TASK SET -
[A] Answer the following from the note on tracking trending GitHub repositories:
(i) Which tool removes duplicate repositories before the TSV file is saved?
(ii) Which extracted field serves as the measure of growth?
(iii) Which two tools in VS Code are named for scanning large TSV files?
[B] Write the next part of the note on tracking trending GitHub repositories, carrying on from its final sentence.

SELECTED EXTRACT -
————

Here’s how I track trending GitHub repos each week. I run a scheduled script that saves a clean TSV I can scan fast.
It uses uvx gtrending to fetch weekly trending repos for:
- Rust: High-quality system tools. (Anything in Rust seems cool.)
- Go: Reliable CLI/infra tools. (Like Rust, most Go code seems good.)
- Python: Most AI/ML stuff
- TypeScript: Most modern JS codebases
- JavaScript: Most front-end utilities
- Shell: Productivity scripts
I pipe results through jq to extract:
- Language
- Stars: for popularity
- Current period stars: for growth
- Date: when I run it
- Full name
- Description
I use awk to de-duplicate by repo and save into a TSV file.
Then I review the TSV in VS Code. I stopped using Excel. Rainbow CSV and Edit CSV make large TSVs easy to scan, sort, and re-structure. (I’m quite excited at the new tricks I’m learning to replace Excel!)

————

EXTRACTED INFORMATION -
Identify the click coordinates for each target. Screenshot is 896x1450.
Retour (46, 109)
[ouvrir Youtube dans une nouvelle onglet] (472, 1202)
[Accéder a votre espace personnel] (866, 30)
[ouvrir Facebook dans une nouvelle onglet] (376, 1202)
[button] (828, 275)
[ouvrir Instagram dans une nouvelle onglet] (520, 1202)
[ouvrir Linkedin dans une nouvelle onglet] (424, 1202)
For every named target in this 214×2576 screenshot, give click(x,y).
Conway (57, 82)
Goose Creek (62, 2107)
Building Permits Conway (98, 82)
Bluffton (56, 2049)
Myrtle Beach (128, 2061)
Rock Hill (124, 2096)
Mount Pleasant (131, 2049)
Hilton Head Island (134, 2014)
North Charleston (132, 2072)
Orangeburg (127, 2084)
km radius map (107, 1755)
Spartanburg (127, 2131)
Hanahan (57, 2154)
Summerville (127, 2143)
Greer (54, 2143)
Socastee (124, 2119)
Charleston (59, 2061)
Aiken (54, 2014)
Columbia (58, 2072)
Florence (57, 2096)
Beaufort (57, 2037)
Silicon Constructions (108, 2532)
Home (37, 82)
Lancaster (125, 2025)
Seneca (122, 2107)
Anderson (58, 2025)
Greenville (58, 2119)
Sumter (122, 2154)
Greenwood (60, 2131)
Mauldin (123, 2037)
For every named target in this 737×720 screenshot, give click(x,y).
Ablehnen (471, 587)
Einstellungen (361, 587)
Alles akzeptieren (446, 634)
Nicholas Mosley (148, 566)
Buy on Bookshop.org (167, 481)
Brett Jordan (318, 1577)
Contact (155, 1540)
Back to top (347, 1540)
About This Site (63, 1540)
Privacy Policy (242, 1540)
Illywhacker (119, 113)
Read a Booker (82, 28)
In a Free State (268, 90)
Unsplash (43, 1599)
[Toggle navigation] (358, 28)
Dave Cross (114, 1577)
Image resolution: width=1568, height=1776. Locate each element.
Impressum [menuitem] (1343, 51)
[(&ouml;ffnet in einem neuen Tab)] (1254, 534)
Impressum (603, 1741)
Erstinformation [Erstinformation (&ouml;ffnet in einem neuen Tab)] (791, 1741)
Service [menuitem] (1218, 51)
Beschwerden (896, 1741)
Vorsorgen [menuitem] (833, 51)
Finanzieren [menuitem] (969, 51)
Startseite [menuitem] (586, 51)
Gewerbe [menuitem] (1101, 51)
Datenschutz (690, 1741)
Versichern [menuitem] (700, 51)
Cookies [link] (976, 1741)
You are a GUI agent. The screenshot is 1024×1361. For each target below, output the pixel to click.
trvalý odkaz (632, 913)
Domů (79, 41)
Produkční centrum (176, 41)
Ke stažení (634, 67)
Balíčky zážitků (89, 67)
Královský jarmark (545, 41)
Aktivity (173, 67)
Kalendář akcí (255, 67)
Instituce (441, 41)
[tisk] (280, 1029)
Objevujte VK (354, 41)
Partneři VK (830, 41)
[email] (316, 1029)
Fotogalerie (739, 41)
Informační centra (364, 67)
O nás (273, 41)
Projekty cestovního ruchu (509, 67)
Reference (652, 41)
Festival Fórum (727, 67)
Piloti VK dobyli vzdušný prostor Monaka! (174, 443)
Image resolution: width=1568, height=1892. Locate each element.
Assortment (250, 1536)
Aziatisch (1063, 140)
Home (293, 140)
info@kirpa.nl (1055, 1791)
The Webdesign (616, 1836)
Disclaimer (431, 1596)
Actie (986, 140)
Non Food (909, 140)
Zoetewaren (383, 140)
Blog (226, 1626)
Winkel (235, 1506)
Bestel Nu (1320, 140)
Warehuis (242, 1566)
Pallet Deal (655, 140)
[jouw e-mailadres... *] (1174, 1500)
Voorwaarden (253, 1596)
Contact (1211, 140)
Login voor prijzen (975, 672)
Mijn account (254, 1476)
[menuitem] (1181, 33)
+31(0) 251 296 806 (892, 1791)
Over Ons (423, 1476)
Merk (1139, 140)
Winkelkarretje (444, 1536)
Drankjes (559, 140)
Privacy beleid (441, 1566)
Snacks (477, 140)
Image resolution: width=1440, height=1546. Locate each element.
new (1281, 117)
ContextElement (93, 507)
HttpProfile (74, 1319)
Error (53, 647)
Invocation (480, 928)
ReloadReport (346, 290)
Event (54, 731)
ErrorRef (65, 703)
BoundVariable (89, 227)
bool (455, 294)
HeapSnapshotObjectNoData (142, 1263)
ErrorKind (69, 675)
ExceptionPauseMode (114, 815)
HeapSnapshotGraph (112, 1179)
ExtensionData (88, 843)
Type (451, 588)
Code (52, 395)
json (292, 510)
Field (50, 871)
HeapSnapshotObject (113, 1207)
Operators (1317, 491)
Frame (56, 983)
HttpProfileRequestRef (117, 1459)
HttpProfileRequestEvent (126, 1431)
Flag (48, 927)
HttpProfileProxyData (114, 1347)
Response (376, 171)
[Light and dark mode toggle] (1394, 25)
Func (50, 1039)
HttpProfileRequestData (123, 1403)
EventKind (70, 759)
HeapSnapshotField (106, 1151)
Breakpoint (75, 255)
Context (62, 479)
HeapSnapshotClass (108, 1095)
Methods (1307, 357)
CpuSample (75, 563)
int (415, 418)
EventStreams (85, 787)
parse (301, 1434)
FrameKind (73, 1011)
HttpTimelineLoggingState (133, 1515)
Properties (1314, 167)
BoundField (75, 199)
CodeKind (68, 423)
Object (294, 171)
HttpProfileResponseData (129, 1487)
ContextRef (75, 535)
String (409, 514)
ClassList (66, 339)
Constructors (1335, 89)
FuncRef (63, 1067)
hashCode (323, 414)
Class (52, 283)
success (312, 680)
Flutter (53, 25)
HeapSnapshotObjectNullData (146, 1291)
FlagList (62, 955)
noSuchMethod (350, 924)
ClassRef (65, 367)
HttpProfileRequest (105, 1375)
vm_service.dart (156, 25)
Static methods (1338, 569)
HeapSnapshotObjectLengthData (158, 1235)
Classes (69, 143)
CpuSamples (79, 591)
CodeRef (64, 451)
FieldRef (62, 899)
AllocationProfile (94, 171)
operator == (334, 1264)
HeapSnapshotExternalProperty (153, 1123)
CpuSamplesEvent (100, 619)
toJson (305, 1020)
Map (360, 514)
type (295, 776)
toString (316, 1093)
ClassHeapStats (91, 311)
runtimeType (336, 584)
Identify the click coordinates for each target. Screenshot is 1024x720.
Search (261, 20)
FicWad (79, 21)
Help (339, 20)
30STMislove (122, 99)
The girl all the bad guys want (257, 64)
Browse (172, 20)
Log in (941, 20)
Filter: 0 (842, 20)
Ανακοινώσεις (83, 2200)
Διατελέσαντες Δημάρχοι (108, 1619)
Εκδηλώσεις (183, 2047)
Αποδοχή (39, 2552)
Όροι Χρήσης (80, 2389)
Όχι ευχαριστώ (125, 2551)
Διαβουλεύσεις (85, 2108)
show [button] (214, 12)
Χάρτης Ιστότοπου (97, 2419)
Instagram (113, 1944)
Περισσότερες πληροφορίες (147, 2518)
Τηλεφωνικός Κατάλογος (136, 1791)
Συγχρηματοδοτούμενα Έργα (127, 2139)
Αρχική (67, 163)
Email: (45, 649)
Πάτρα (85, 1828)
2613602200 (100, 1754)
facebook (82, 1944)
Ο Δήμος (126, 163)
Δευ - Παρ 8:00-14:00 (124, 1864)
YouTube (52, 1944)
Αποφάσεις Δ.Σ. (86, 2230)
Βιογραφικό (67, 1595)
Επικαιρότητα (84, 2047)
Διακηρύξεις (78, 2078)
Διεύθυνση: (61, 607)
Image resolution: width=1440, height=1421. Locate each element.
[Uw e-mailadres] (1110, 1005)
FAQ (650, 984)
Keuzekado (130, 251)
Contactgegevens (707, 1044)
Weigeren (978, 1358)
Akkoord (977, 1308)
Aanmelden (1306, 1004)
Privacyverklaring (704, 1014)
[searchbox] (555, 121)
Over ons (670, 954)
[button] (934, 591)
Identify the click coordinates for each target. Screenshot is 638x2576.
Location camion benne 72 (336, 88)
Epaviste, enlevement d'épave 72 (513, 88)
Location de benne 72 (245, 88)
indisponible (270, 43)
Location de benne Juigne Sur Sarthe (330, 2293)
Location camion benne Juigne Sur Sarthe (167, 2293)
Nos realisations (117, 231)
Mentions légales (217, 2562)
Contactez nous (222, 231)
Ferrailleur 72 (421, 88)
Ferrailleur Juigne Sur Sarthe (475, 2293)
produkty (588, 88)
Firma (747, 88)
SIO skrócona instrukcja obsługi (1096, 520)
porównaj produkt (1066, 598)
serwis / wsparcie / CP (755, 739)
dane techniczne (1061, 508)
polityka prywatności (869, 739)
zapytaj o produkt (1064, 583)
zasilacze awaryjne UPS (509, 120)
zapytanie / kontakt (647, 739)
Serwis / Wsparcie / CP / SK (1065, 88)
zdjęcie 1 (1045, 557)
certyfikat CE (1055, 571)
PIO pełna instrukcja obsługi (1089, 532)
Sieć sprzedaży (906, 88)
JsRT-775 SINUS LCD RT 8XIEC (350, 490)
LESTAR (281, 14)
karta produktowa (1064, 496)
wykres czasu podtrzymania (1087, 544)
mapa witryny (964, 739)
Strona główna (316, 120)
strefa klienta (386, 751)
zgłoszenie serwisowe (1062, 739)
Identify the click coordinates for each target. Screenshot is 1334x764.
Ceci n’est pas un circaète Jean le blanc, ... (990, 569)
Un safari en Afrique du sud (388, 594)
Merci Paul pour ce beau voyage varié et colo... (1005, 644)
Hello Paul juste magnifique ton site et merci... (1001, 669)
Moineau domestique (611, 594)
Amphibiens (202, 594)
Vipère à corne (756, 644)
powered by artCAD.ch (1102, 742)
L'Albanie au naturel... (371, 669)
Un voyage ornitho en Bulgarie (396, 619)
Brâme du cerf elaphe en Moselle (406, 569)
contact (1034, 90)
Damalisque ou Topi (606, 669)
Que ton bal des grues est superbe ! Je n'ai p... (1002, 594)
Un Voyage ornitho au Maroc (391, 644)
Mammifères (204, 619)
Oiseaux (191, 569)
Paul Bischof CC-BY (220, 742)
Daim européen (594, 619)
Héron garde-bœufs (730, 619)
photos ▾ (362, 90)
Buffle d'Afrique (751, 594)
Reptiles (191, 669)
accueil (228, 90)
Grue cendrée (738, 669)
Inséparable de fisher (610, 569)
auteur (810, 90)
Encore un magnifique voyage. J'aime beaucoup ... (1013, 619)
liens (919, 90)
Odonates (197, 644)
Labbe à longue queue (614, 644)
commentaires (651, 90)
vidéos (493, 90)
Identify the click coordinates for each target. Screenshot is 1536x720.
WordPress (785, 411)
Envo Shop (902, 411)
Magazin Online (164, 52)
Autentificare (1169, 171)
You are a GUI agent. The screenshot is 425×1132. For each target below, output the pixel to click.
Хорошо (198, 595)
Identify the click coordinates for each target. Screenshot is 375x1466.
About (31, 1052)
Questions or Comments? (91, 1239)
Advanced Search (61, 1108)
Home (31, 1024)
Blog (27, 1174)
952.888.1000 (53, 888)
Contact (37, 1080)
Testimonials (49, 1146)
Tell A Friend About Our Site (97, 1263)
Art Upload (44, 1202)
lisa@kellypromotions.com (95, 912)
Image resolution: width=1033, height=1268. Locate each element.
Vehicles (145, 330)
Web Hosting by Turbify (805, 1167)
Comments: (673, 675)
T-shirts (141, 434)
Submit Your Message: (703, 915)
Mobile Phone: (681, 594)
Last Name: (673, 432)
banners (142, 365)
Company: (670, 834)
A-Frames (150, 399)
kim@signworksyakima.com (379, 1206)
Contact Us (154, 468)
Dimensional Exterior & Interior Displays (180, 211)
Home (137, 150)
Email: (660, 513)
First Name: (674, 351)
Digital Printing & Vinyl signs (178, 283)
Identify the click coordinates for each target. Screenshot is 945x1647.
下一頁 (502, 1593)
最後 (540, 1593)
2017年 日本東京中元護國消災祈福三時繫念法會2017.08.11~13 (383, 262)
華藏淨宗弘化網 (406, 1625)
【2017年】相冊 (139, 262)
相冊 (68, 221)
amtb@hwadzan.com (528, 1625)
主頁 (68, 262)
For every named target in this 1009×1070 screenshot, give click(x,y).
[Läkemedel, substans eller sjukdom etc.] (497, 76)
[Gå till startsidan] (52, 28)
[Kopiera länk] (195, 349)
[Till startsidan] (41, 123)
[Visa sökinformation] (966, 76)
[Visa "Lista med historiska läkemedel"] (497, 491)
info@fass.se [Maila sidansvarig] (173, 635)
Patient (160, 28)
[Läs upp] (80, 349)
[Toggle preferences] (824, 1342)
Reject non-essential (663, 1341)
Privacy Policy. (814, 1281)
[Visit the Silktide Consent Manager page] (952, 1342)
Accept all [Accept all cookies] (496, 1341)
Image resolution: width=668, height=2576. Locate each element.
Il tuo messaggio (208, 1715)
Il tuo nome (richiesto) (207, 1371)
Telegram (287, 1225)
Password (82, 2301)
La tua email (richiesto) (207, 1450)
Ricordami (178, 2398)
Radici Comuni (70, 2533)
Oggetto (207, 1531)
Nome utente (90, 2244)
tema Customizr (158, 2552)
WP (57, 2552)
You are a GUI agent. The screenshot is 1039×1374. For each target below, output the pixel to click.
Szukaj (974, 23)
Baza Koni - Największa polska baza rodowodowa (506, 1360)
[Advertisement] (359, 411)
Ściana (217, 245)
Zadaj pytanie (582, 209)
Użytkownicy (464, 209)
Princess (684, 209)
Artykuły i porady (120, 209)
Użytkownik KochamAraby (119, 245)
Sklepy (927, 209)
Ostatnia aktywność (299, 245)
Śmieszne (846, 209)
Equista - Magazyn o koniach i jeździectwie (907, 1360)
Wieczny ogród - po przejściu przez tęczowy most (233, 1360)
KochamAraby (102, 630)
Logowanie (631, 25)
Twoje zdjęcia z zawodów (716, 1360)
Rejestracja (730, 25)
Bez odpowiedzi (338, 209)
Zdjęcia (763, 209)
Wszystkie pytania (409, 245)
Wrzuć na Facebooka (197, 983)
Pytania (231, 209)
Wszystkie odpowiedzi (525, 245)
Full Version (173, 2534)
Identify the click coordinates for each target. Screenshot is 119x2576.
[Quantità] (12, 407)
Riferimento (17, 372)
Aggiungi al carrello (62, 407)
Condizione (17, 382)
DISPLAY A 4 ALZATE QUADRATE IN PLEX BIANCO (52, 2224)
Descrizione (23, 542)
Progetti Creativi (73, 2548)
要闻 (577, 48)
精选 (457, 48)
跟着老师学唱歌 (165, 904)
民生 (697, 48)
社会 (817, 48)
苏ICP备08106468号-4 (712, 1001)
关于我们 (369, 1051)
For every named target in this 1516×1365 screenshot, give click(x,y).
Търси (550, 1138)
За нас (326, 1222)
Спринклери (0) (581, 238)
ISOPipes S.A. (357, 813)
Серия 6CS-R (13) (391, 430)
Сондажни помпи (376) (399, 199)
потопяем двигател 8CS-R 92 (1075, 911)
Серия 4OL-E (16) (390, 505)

————

ANSWERS FOR EACH ITEM -
[A]
(i) awk
(ii) Current period stars
(iii) Rainbow CSV and Edit CSV

[B]
I tag the first column with:
- 🟣 pending
- 🔴 ignore (with reason in the last column)
- 🟢 active (I currently use it)
- ⏺️ review
I picked these icons carefully. A descending sort puts 🟣 on top (to scan quickly) and ⏺️ at the bottom (for closer review). This also puts top-starred repos in each language first.
The payoff for the right tools is high. This process makes it easy. I found Flameshot, duf and wrkflw this way.
To try it, download and run bash trending-repos.sh and open the TSV it generates.